Saved entries:
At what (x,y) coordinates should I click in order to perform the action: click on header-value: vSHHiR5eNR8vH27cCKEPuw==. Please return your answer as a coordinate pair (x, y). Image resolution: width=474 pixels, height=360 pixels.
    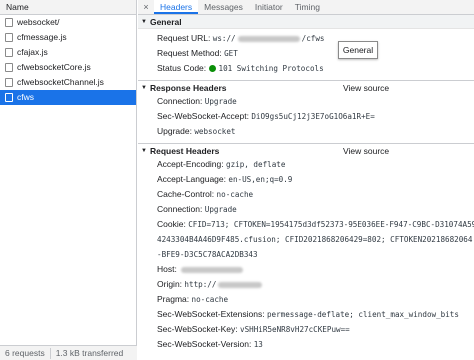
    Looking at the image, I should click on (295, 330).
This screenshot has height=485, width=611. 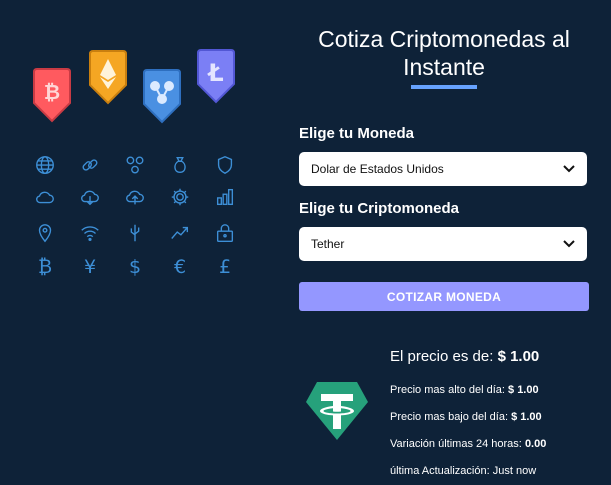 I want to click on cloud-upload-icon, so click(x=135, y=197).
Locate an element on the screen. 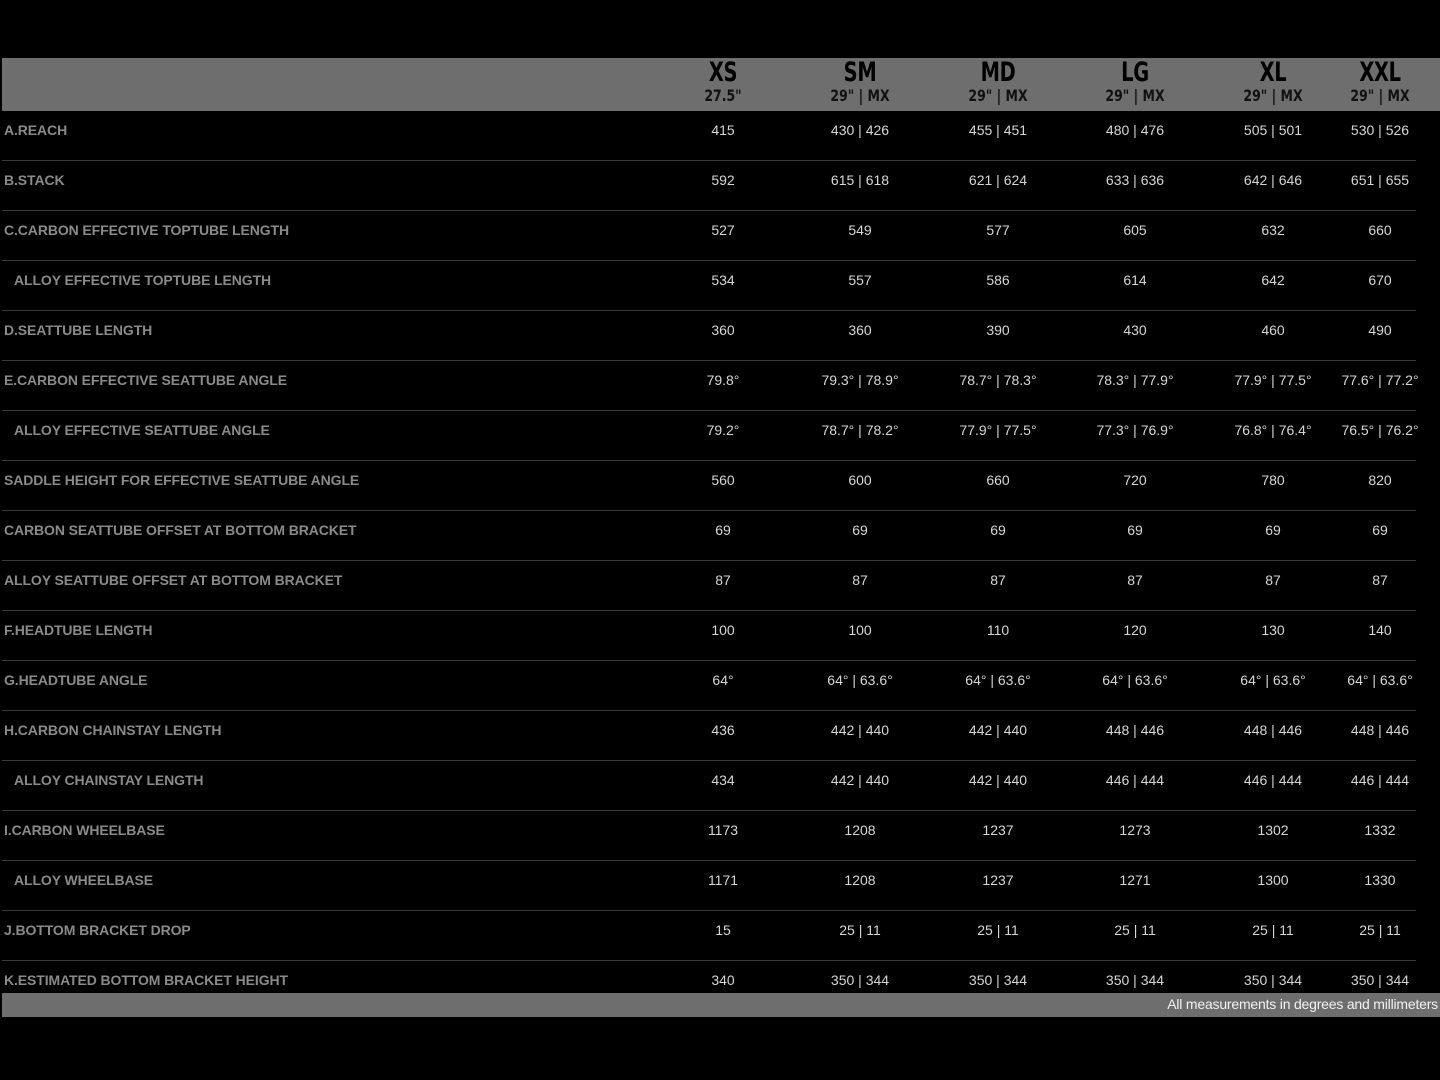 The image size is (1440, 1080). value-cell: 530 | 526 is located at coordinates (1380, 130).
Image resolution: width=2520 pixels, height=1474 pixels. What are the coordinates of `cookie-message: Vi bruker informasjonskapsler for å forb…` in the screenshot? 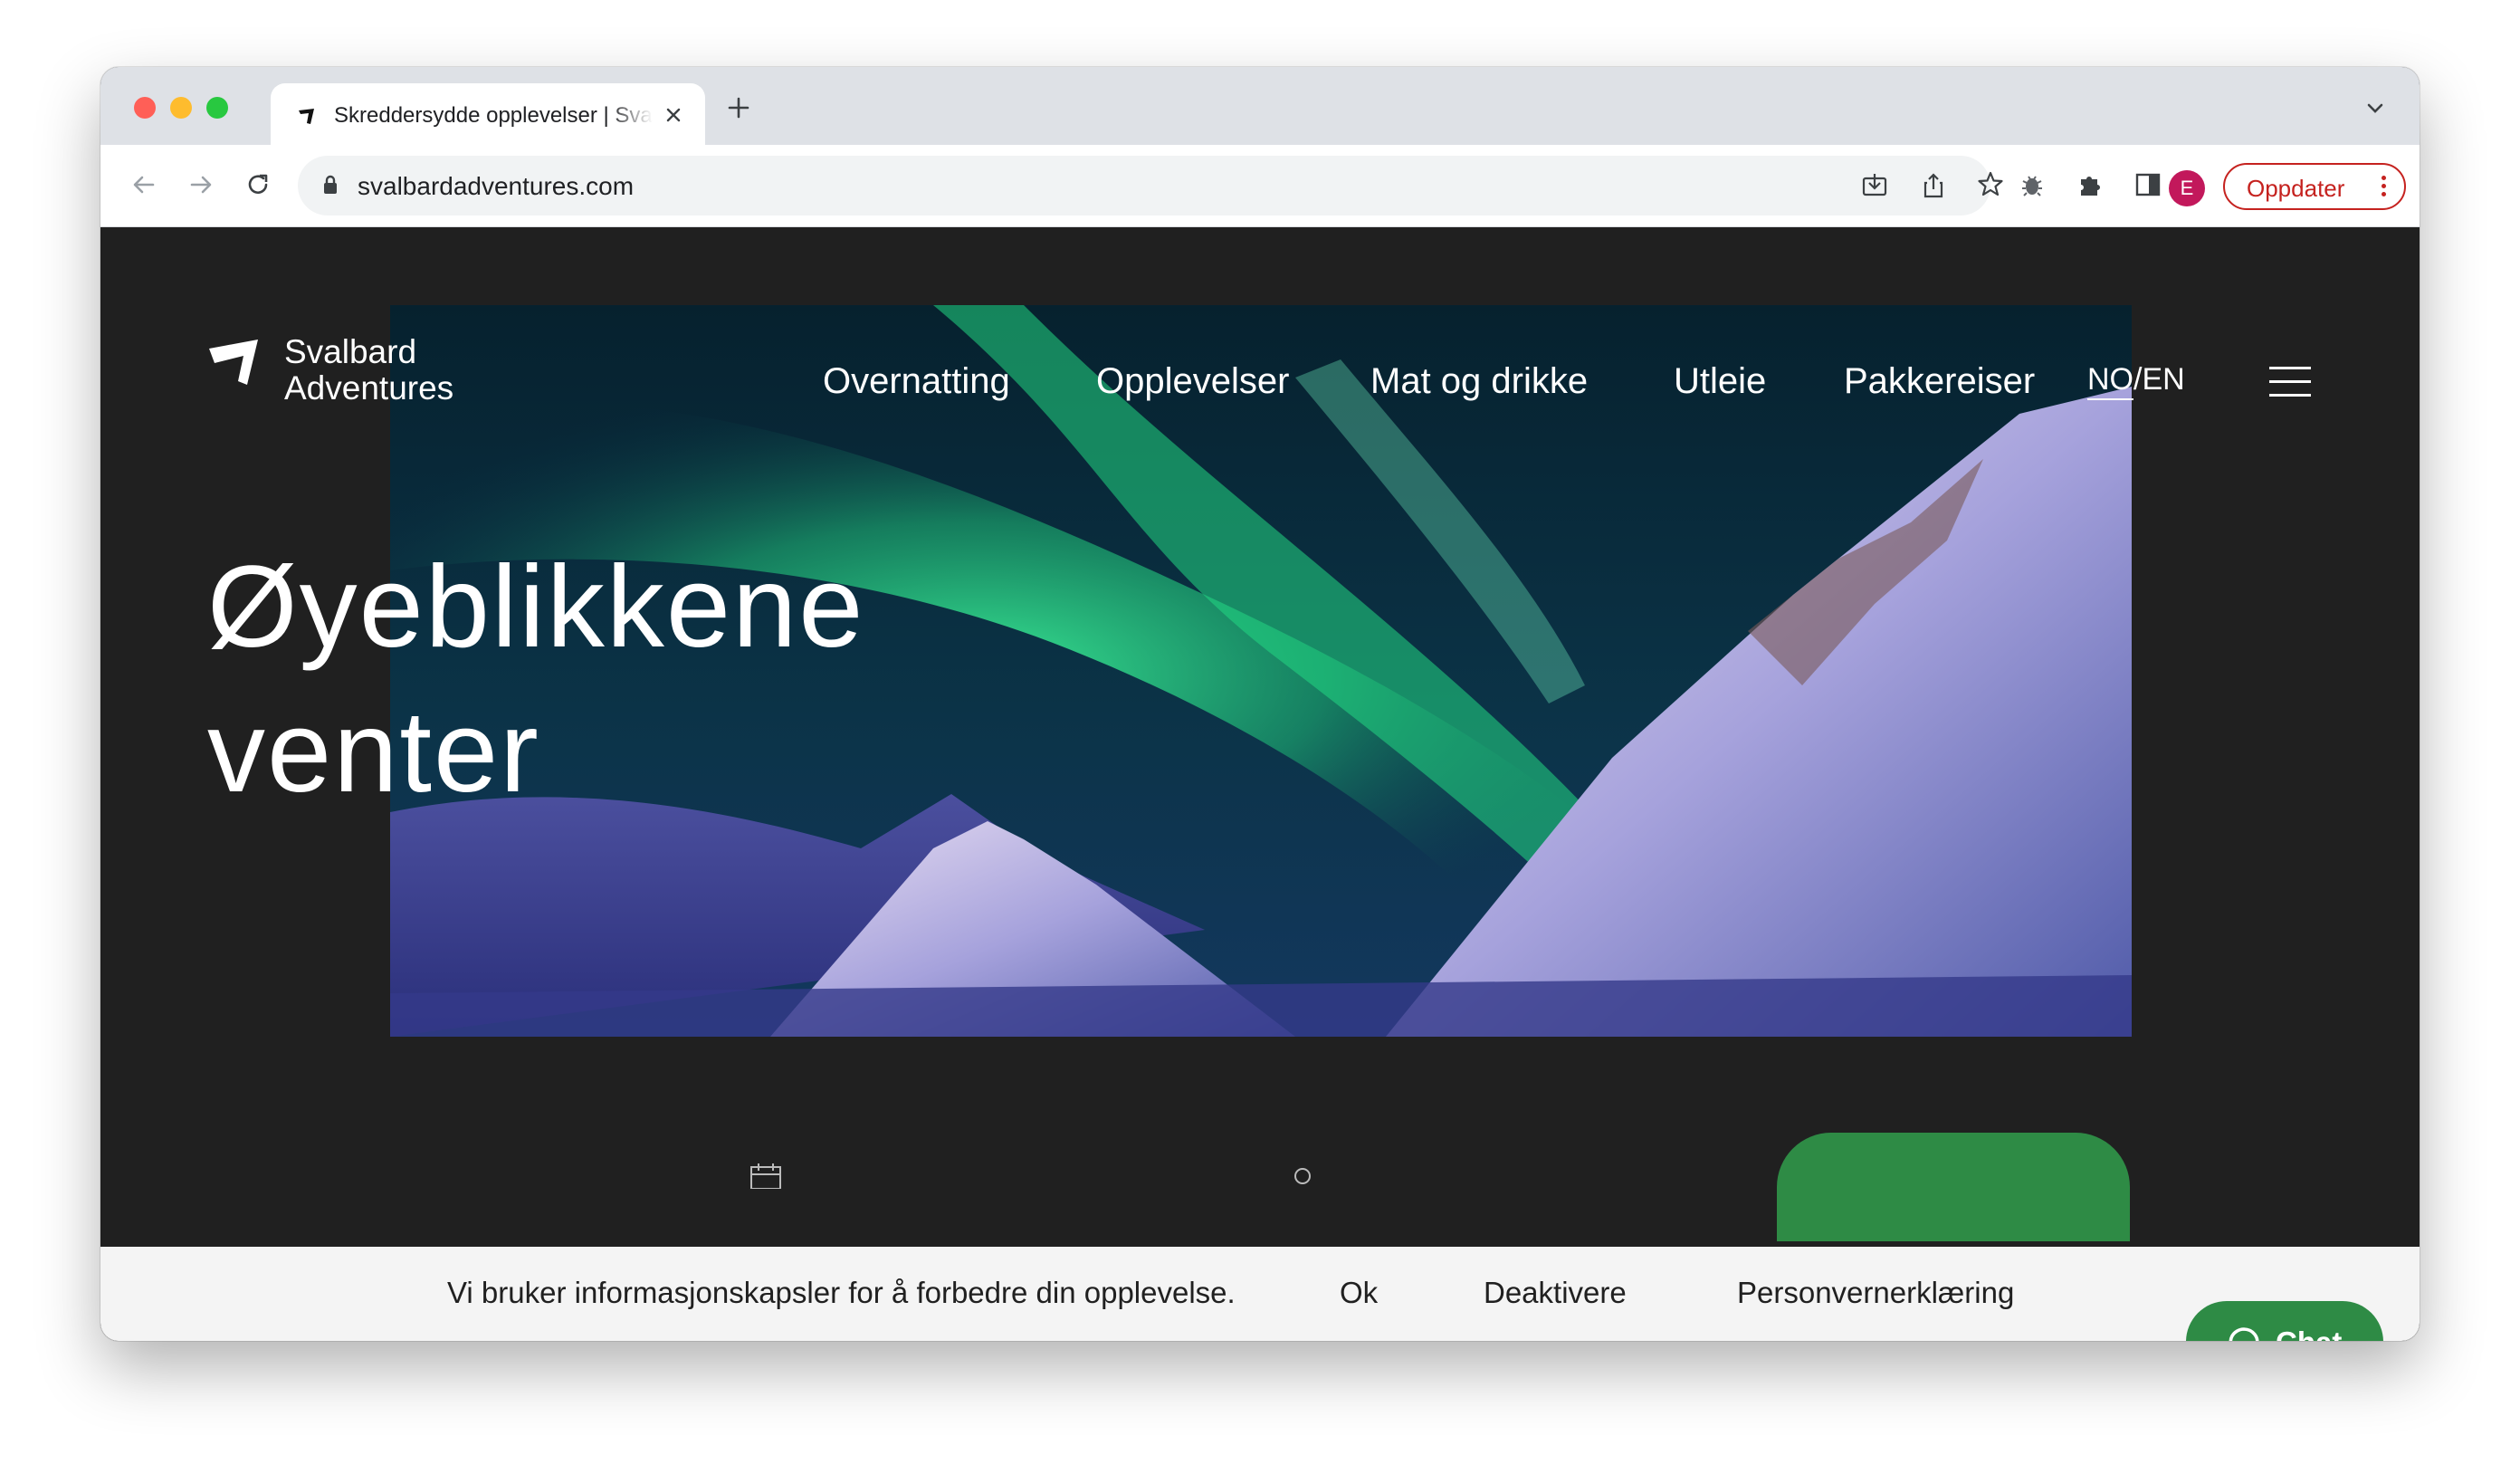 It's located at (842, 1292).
...
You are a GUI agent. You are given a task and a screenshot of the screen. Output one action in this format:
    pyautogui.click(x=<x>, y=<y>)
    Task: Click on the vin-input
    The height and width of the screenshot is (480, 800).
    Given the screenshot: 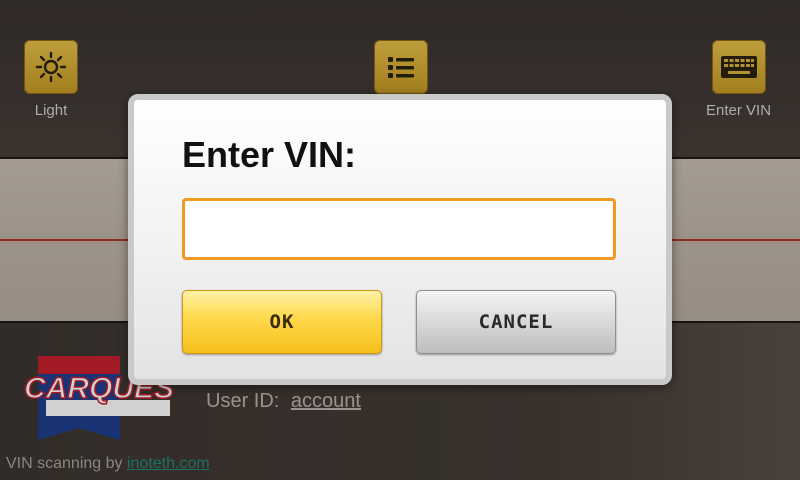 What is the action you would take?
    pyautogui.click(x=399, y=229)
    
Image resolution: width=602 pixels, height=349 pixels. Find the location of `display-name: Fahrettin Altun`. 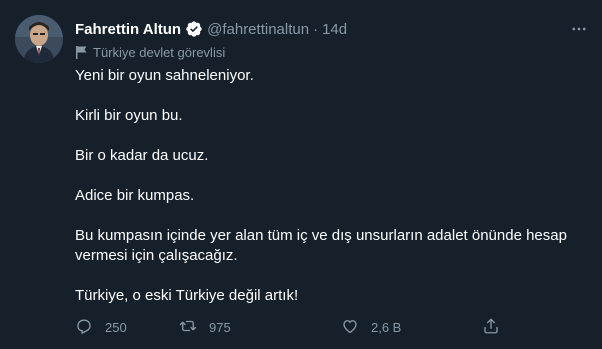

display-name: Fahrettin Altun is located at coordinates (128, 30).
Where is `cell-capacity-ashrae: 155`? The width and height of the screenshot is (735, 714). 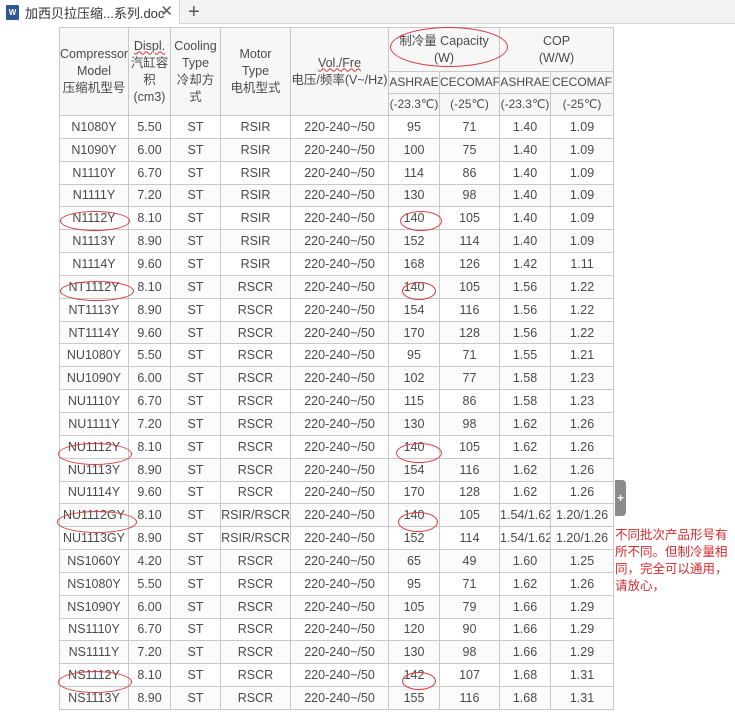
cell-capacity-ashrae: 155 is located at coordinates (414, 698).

▶ **WORK TASK**: Arrange the material, starting at the line containing "At what (x,y)" and ending at the line containing "Looking at the", as a Markdown table with the columns Row and Line, leaving out blank lines and pictures.

▶ **SOLUTION FOR THIS EXERCISE**:
| Row | Line |
|---|---|
| 1 | At what (x,y) coordinates should I click in order to perform the action: click on header-value: vSHHiR5eNR8vH27cCKEPuw==. Please return your answer as a coordinate pair (x, y). Image resolution: width=474 pixels, height=360 pixels. |
| 2 |     Looking at the image, I should click on (295, 330). |